10. Oktober 2018: Ijoma Mangold rezensiert den posthum veröffentlichten autobiografischen Roman Weltpuff Berlin von Rudolf Borchardt in einem ganzseitigen Feuilleton-Aufmacher der ZEIT (»ein Porno«, »grotesk«, »Ist es […] eine Parodie?«).

6. Dezember 2018: Michael Naumann rezensiert die posthum veröffentlichten Tagebücher von Lion Feuchtwanger in einem ganzseitigen Text im Feuilleton der ZEIT (»Unterleibsprotokollant«, »Potenzprotzereien«, »grotesk«).

4. Januar 2018: Hanna Engelmeier befasst sich im Feuilleton der Süddeutschen Zeitung auf einer halben Seite mit dem autobiografischen Roman Endlos leben von Frédéric Beigbeder (»über sein Sexualleben erfährt man viel«, »unerträgliche Sätze«, »peinlich«).

Was ist da los? Wieso ist das so ein großes Thema für die Literaturkritik?

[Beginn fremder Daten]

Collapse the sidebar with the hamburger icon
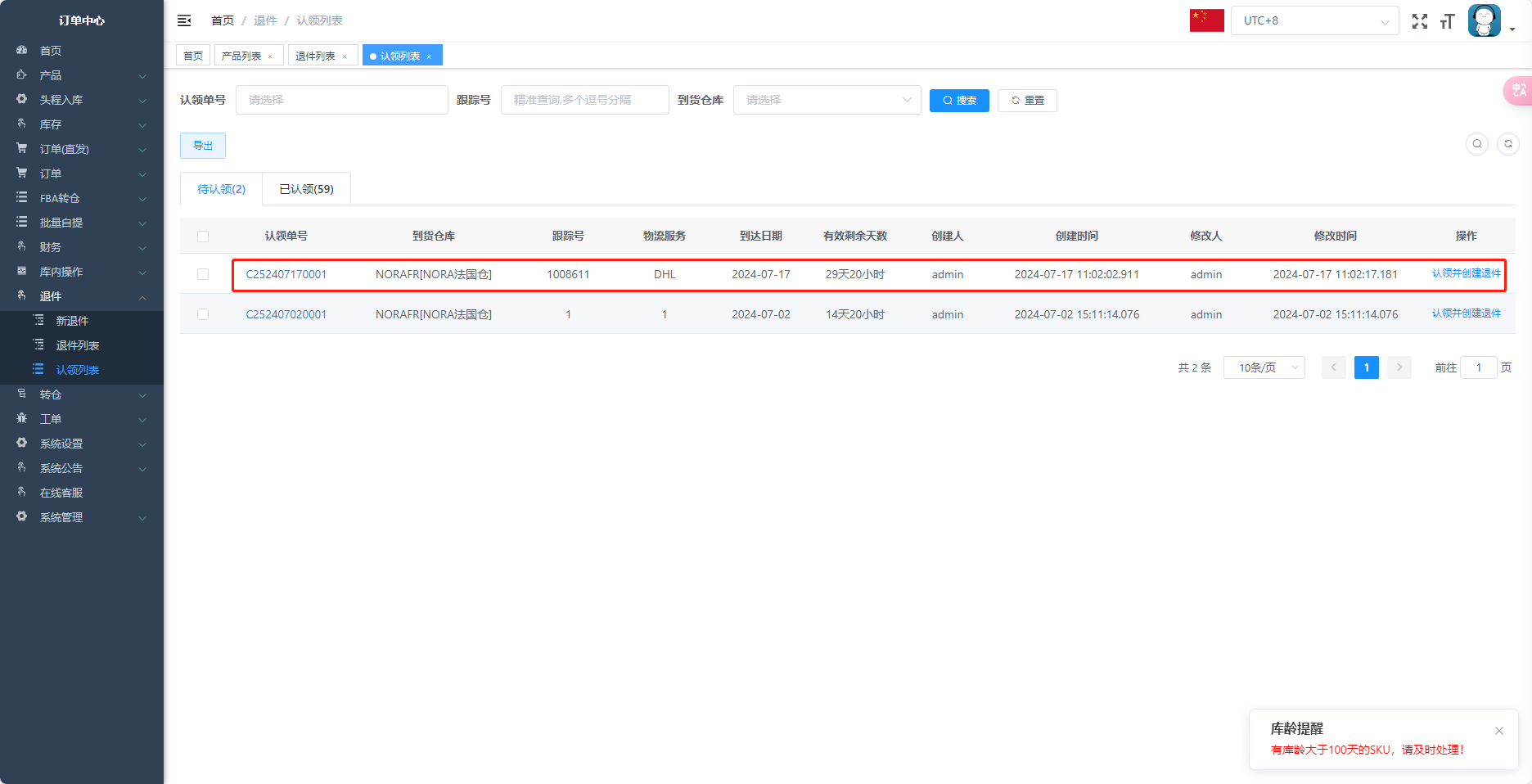The width and height of the screenshot is (1532, 784). (184, 20)
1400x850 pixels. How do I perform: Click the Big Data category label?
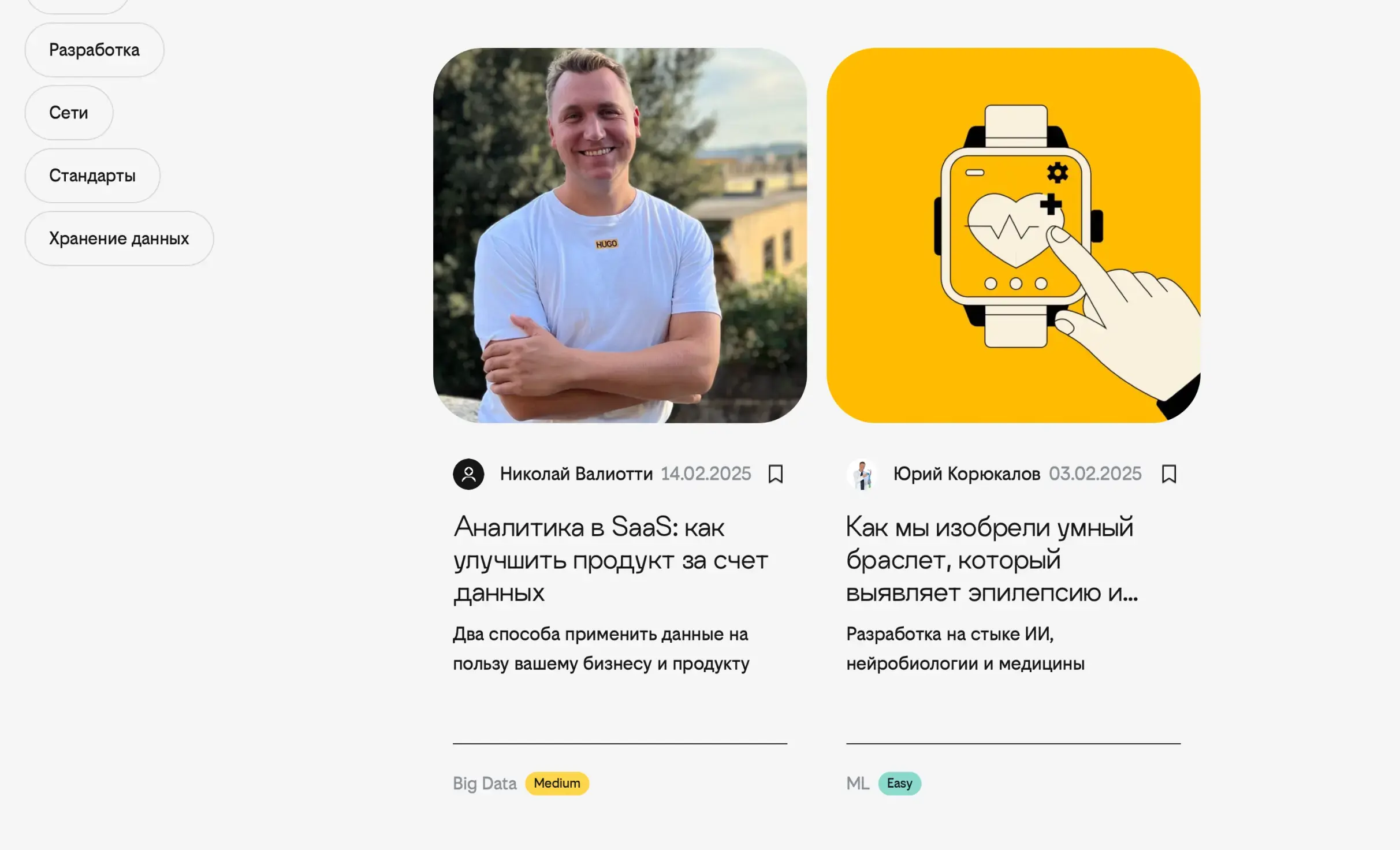[x=485, y=784]
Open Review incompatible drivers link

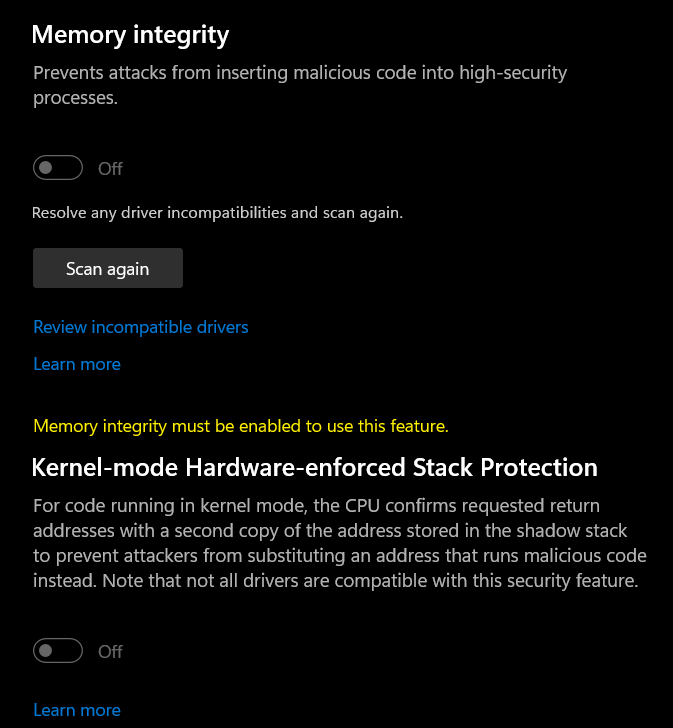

Florian Zinnecker schrieb mir dazu (auf Facebook):

Naja, ist doch klar: Feuilleton bedeutet wörtlich übersetzt Blättchen, und wie wir alle als treue Rezipienten des Alten Testaments und der entsprechenden Darstellungen von Albrecht Dürer und Kollegen wissen, besteht der Job von Blättchen zuvorderst darin, nackte Genitalien zu covern und uns vor ihrem Anblick zu schützen. Es handelt sich also gar nicht um einen Trend, sondern im Gegenteil um Tradition. Der Auftrag kommt, wenn man so will, direkt aus der Kunst.

… und das ist als Erklärung wohl tatsächlich nicht zu schlagen.